Data shown »
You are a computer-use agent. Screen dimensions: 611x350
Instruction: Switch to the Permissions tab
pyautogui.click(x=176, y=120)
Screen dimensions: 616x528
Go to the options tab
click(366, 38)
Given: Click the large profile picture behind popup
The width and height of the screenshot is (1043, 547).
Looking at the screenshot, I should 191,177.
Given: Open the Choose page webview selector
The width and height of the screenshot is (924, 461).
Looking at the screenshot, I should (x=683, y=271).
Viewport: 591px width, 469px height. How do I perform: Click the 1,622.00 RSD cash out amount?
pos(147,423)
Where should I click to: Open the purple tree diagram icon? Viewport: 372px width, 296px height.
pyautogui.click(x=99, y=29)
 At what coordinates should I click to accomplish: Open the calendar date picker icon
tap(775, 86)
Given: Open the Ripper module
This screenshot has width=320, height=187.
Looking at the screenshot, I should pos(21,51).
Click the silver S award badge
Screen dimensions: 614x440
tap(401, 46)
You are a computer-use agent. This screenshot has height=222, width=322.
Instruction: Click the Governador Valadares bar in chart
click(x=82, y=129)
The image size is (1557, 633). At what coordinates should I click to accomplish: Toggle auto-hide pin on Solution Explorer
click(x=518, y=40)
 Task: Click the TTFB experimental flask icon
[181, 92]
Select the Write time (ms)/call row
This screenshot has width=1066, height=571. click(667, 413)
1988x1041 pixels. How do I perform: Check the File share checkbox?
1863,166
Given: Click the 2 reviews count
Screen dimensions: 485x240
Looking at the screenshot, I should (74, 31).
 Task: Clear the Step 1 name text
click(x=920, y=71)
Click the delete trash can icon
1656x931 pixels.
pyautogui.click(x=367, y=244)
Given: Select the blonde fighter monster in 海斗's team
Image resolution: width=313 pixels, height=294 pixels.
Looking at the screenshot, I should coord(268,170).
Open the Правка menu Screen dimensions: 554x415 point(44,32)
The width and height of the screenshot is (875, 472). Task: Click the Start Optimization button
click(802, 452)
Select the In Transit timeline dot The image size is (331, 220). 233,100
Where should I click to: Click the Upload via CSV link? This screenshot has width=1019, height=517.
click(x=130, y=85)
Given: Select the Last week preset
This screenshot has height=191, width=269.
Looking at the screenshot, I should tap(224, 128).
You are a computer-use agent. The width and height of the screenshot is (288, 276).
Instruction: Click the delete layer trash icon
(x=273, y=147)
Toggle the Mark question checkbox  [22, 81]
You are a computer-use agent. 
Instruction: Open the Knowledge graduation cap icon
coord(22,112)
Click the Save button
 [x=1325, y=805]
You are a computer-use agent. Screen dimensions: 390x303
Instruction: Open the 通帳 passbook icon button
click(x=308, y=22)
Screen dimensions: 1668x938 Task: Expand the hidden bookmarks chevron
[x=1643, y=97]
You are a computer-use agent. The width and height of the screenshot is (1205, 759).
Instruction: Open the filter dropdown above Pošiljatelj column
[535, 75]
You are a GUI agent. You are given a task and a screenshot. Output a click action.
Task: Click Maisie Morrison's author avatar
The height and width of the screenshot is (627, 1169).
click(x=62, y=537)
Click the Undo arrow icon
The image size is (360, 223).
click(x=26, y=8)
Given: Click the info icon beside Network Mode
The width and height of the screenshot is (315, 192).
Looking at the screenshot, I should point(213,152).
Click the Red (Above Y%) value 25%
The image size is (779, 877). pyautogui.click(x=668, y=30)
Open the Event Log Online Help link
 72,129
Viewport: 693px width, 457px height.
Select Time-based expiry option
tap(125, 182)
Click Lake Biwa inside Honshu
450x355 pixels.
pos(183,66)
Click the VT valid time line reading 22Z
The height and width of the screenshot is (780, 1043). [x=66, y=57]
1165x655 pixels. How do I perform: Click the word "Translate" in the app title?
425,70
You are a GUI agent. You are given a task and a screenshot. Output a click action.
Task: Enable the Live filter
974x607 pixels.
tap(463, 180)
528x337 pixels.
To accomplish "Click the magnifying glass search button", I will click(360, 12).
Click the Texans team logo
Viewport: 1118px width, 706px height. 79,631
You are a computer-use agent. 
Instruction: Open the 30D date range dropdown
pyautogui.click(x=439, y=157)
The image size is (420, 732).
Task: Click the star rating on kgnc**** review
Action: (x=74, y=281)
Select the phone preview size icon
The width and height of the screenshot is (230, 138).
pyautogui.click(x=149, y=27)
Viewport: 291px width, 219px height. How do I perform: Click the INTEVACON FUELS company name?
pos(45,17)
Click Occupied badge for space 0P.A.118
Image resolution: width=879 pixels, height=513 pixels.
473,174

Task goal »
Turn all the rows above into a Markdown table with two columns, No and Line, where No numbers each line and Line holds its text. Leave out blank lines.

Answer for this exercise »
| No | Line |
|---|---|
| 1 | You are a computer-use agent. Screen dimensions: 611x350 |
| 2 | Instruction: Switch to the Permissions tab |
| 3 | pyautogui.click(x=176, y=120) |
| 4 | Screen dimensions: 616x528 |
| 5 | Go to the options tab |
| 6 | click(366, 38) |
| 7 | Given: Click the large profile picture behind popup |
| 8 | The width and height of the screenshot is (1043, 547). |
| 9 | Looking at the screenshot, I should 191,177. |
| 10 | Given: Open the Choose page webview selector |
| 11 | The width and height of the screenshot is (924, 461). |
| 12 | Looking at the screenshot, I should (x=683, y=271). |
| 13 | Viewport: 591px width, 469px height. How do I perform: Click the 1,622.00 RSD cash out amount? |
| 14 | pos(147,423) |
| 15 | Where should I click to: Open the purple tree diagram icon? Viewport: 372px width, 296px height. |
| 16 | pyautogui.click(x=99, y=29) |
| 17 |  At what coordinates should I click to accomplish: Open the calendar date picker icon |
| 18 | tap(775, 86) |
| 19 | Given: Open the Ripper module |
| 20 | This screenshot has width=320, height=187. |
| 21 | Looking at the screenshot, I should pos(21,51). |
| 22 | Click the silver S award badge |
| 23 | Screen dimensions: 614x440 |
| 24 | tap(401, 46) |
| 25 | You are a computer-use agent. This screenshot has height=222, width=322. |
| 26 | Instruction: Click the Governador Valadares bar in chart |
| 27 | click(x=82, y=129) |
| 28 | The image size is (1557, 633). At what coordinates should I click to accomplish: Toggle auto-hide pin on Solution Explorer |
| 29 | click(x=518, y=40) |
| 30 |  Task: Click the TTFB experimental flask icon |
| 31 | [181, 92] |
| 32 | Select the Write time (ms)/call row |
| 33 | This screenshot has width=1066, height=571. click(667, 413) |
| 34 | 1988x1041 pixels. How do I perform: Check the File share checkbox? |
| 35 | 1863,166 |
| 36 | Given: Click the 2 reviews count |
| 37 | Screen dimensions: 485x240 |
| 38 | Looking at the screenshot, I should (74, 31). |
| 39 |  Task: Clear the Step 1 name text |
| 40 | click(x=920, y=71) |
| 41 | Click the delete trash can icon |
| 42 | 1656x931 pixels. |
| 43 | pyautogui.click(x=367, y=244) |
| 44 | Given: Select the blonde fighter monster in 海斗's team |
| 45 | Image resolution: width=313 pixels, height=294 pixels. |
| 46 | Looking at the screenshot, I should coord(268,170). |
| 47 | Open the Правка menu Screen dimensions: 554x415 point(44,32) |
| 48 | The width and height of the screenshot is (875, 472). Task: Click the Start Optimization button |
| 49 | click(802, 452) |
| 50 | Select the In Transit timeline dot The image size is (331, 220). 233,100 |
| 51 | Where should I click to: Click the Upload via CSV link? This screenshot has width=1019, height=517. |
| 52 | click(x=130, y=85) |
| 53 | Given: Select the Last week preset |
| 54 | This screenshot has height=191, width=269. |
| 55 | Looking at the screenshot, I should tap(224, 128). |
| 56 | You are a computer-use agent. The width and height of the screenshot is (288, 276). |
| 57 | Instruction: Click the delete layer trash icon |
| 58 | (x=273, y=147) |
| 59 | Toggle the Mark question checkbox  [22, 81] |
| 60 | You are a computer-use agent.  |
| 61 | Instruction: Open the Knowledge graduation cap icon |
| 62 | coord(22,112) |
| 63 | Click the Save button |
| 64 |  [x=1325, y=805] |
| 65 | You are a computer-use agent. Screen dimensions: 390x303 |
| 66 | Instruction: Open the 通帳 passbook icon button |
| 67 | click(x=308, y=22) |
| 68 | Screen dimensions: 1668x938 Task: Expand the hidden bookmarks chevron |
| 69 | [x=1643, y=97] |
| 70 | You are a computer-use agent. The width and height of the screenshot is (1205, 759). |
| 71 | Instruction: Open the filter dropdown above Pošiljatelj column |
| 72 | [535, 75] |
| 73 | You are a GUI agent. You are given a task and a screenshot. Output a click action. |
| 74 | Task: Click Maisie Morrison's author avatar |
| 75 | The height and width of the screenshot is (627, 1169). |
| 76 | click(x=62, y=537) |
| 77 | Click the Undo arrow icon |
| 78 | The image size is (360, 223). |
| 79 | click(x=26, y=8) |
| 80 | Given: Click the info icon beside Network Mode |
| 81 | The width and height of the screenshot is (315, 192). |
| 82 | Looking at the screenshot, I should point(213,152). |
| 83 | Click the Red (Above Y%) value 25% |
| 84 | The image size is (779, 877). pyautogui.click(x=668, y=30) |
| 85 | Open the Event Log Online Help link |
| 86 |  72,129 |
| 87 | Viewport: 693px width, 457px height. |
| 88 | Select Time-based expiry option |
| 89 | tap(125, 182) |
| 90 | Click Lake Biwa inside Honshu |
| 91 | 450x355 pixels. |
| 92 | pos(183,66) |
| 93 | Click the VT valid time line reading 22Z |
| 94 | The height and width of the screenshot is (780, 1043). [x=66, y=57] |
| 95 | 1165x655 pixels. How do I perform: Click the word "Translate" in the app title? |
| 96 | 425,70 |
| 97 | You are a GUI agent. You are given a task and a screenshot. Output a click action. |
| 98 | Task: Enable the Live filter |
| 99 | 974x607 pixels. |
| 100 | tap(463, 180) |
| 101 | 528x337 pixels. |
| 102 | To accomplish "Click the magnifying glass search button", I will click(360, 12). |
| 103 | Click the Texans team logo |
| 104 | Viewport: 1118px width, 706px height. 79,631 |
| 105 | You are a computer-use agent.  |
| 106 | Instruction: Open the 30D date range dropdown |
| 107 | pyautogui.click(x=439, y=157) |
| 108 | The image size is (420, 732). |
| 109 | Task: Click the star rating on kgnc**** review |
| 110 | Action: (x=74, y=281) |
| 111 | Select the phone preview size icon |
| 112 | The width and height of the screenshot is (230, 138). |
| 113 | pyautogui.click(x=149, y=27) |
| 114 | Viewport: 291px width, 219px height. How do I perform: Click the INTEVACON FUELS company name? |
| 115 | pos(45,17) |
| 116 | Click Occupied badge for space 0P.A.118 |
| 117 | Image resolution: width=879 pixels, height=513 pixels. |
| 118 | 473,174 |